Extract the passage of the commentary on Ireland's new cycling fines, copying it word for word from "While it is" to "on the streets.".

___ Extracted text

“But will it stop the pests?” So asked an angry Ivan Yates on NewsTalk. He spoke of Ireland’s new law – enacted August 1st – allowing Gardaí to issue fines to cyclists running afoul of traffic laws.
Armed with this new, robust enforcement power, Gardaí will be issuing on-the-spot fines of €40 for such grievous offences as running red lights, cycling in pedestrianised areas, and operating a pedalled vehicle “…without reasonable consideration.”
While it is true that many cyclists blatantly disobey simple safety ordinances – neglecting to use lights during night-time hours and howling through busy intersections without so much as a sideways glance to check for cross traffic – most urban Irish cyclists, myself included, face a very hostile and unforgiving world on the streets.
This new enforcement law might be targeting the wrong dancers in this dangerous ballet, or as Eamon Ryan called Dublin’s streets when seen from a cyclist’s point of view, “…a Ben-Hur racing track.”

______
___ Data section

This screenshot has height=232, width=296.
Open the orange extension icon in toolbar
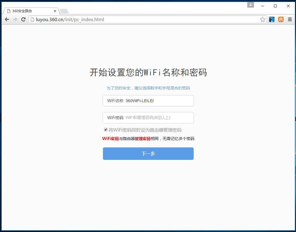(281, 19)
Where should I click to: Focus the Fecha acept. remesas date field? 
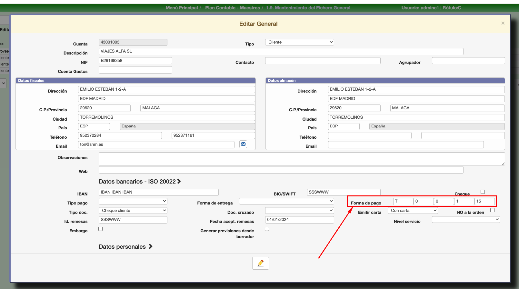coord(299,220)
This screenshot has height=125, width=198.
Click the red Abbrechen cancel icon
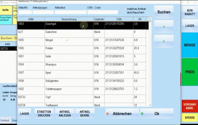pyautogui.click(x=107, y=114)
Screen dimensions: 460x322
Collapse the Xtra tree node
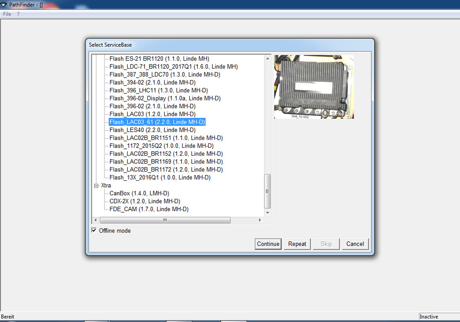[x=96, y=186]
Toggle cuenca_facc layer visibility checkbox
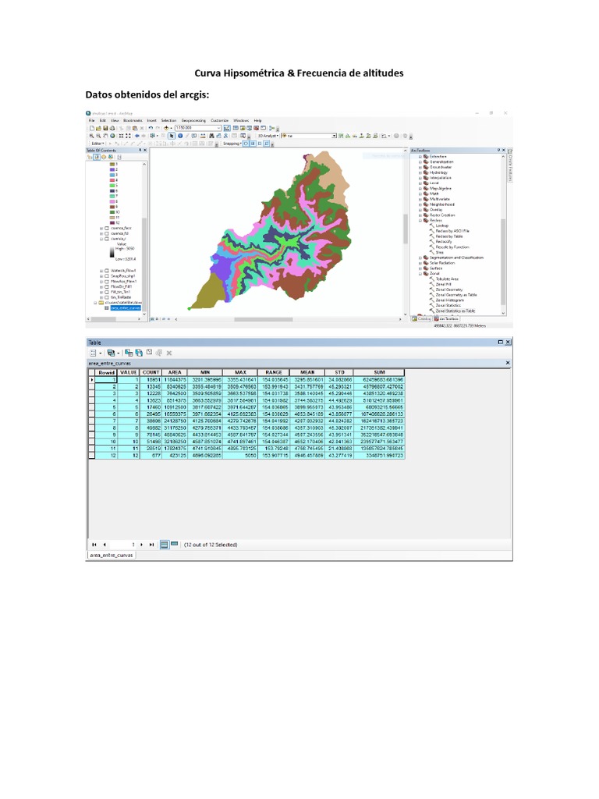 (x=107, y=227)
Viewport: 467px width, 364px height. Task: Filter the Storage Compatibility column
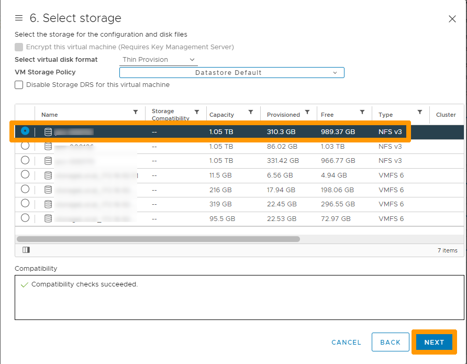[x=197, y=112]
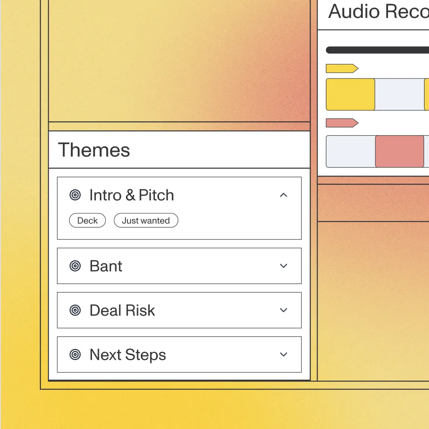Click the dark audio progress bar
This screenshot has width=429, height=429.
pyautogui.click(x=377, y=50)
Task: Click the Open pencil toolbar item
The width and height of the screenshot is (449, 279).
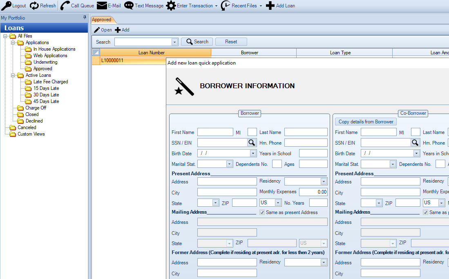Action: pos(103,30)
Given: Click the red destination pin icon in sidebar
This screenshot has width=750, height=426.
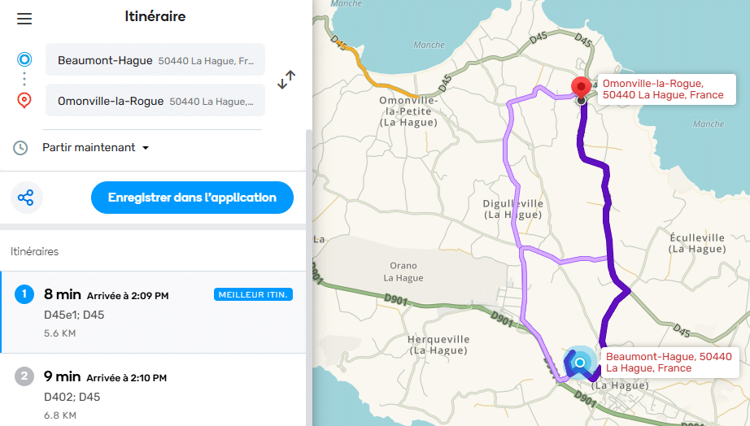Looking at the screenshot, I should coord(24,101).
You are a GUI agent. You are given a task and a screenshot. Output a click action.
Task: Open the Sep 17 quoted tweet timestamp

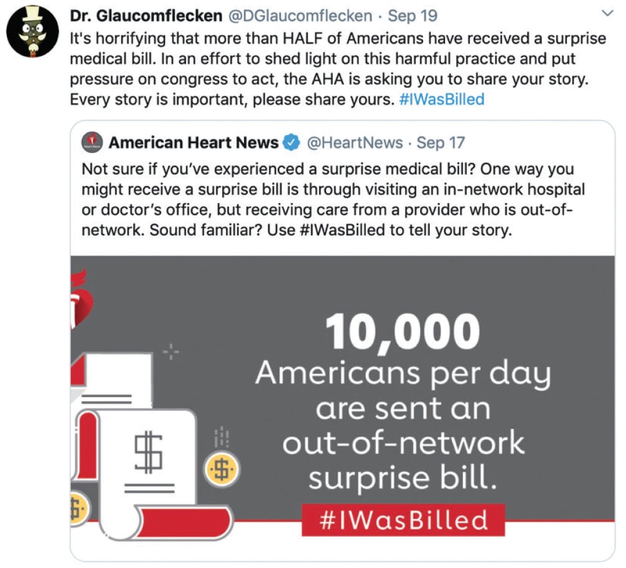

______

Output below:
While it is true that many cyclists blatantly disobey simple safety ordinances – neglecting to use lights during night-time hours and howling through busy intersections without so much as a sideways glance to check for cross traffic – most urban Irish cyclists, myself included, face a very hostile and unforgiving world on the streets.